EXERCISE 1
Reproduce word for word the part of the passage on the ad hominem fallacy between "1. M responds" and "of the argument.", inclusive.
EXERCISE 2
Carry the passage on the ad hominem fallacy forward, starting after its last sentence.

EXCERPTED TEXT

    Person M commits the ad hominem fallacy against person N if and only if:

    1. M responds to Q, a position N has taken, by attacking N rather than by attacking Q.
    2. The attack on N is not relevant to the assessment of Q.

    (R.H. Johnson & J.A. Blair, Logical Self-Defense, 2nd Edition, McGraw-Hill Ryerson Limited, 1983, p. 79)

    In some cases attacks against the arguer could be relevant to the assessment of the position that is being put forward. If acceptance of a premise or assumption of the argument depends on the reliability or authority of the arguer, then casting doubt on the reliability or authority of the arguer would be relevant to an evaluation of the argument.

    In what sort of cases might a hypocrisy or tu quoque charge be relevant to evaluating an argument? I can think of a few situations where this charge might be relevant:

    1. The arguer fails to follow his or her own advice/principles in some cases because it comes into conflict with another value or principle that is of equal or greater significance.
    2. The arguer fails to follow his or her own advice/principles in some cases because the advice/principle is extremely demanding, making it extremely difficult to follow in practice.
    3. The arguer fails to follow his or her own advice/principles because of a logical contradiction within his or her point of view.

EXERCISE DATA
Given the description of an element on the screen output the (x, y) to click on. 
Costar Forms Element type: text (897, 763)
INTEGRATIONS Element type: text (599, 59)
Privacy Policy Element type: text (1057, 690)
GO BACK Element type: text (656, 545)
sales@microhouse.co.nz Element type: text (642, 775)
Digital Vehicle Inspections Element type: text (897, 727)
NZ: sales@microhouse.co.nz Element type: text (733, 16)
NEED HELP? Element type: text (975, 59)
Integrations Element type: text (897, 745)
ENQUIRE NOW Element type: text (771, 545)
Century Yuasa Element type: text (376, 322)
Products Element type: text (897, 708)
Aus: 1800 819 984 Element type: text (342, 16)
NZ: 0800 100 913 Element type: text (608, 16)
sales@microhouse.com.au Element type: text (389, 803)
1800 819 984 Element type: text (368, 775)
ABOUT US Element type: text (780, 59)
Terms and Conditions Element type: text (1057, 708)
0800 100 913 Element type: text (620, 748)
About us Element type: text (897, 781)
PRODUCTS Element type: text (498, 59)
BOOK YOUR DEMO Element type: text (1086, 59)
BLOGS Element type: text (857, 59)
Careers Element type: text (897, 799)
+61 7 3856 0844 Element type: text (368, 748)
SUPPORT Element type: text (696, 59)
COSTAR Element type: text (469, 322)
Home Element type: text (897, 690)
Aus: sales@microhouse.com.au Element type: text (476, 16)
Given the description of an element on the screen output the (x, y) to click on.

EXERCISE OUTPUT 1
1. M responds to Q, a position N has taken, by attacking N rather than by attacking Q.
    2. The attack on N is not relevant to the assessment of Q.

    (R.H. Johnson & J.A. Blair, Logical Self-Defense, 2nd Edition, McGraw-Hill Ryerson Limited, 1983, p. 79)

    In some cases attacks against the arguer could be relevant to the assessment of the position that is being put forward. If acceptance of a premise or assumption of the argument depends on the reliability or authority of the arguer, then casting doubt on the reliability or authority of the arguer would be relevant to an evaluation of the argument.

EXERCISE OUTPUT 2
    In each of these circumstances, there is a relevant point that underlies the charge of hypocrisy. So, to keep a debate clean, and the punches above the belt, it would probably be best to focus in on the underlying point rather than to emphasize the hypocrisy of the arguer. But mentioning the hypocrisy of the arguer can be a rhetorically effective way to draw attention to the underlying point, which is likely to be something like one of the following:

    1. The advice/principles put forward by the arguer are OK in themselves, but the arguer is ignoring other significant values or principles that are also operative in this context.
    2. The advice/principles put forward by the arguer may have some merit, but the advice/principles are unrealistic and not practical for use by real human beings or by typical human beings.
    3. The advice/principles put forward by the arguer are questionable because they are logically incompatible with other beliefs that we hold to be true.

  • http://www.blogger.com/profile/05211466026535549638 Bradley Bowen

    Why does a rock in my hand fall to the ground when I release it? Gravitational force pulls it downwards. The rock moves towards the Earth rather than my head, because the mass of the Earth is much greater than my head. It moves towards the Earth rather than to the Sun, because gravitational force diminishes with distance. A rock falls faster from my hand than a feather because of drag caused by friction with air. On the moon, a rock and a feather fall at the same speed and acceleration. This is all explanation of how matter causes matter to move. So, the tu quoque charge is simply false.

    However, it is much more difficult to explain how gravitational force works. There are theories, but I don’t think any theory has been firmly established yet. In any case, there will always be an ultimate explanatory element or idea. If gravitational force gets explained in terms of gravitons, then gravitons will become the ultimate explanatory concept in the explanation of why a stone falls when I release it.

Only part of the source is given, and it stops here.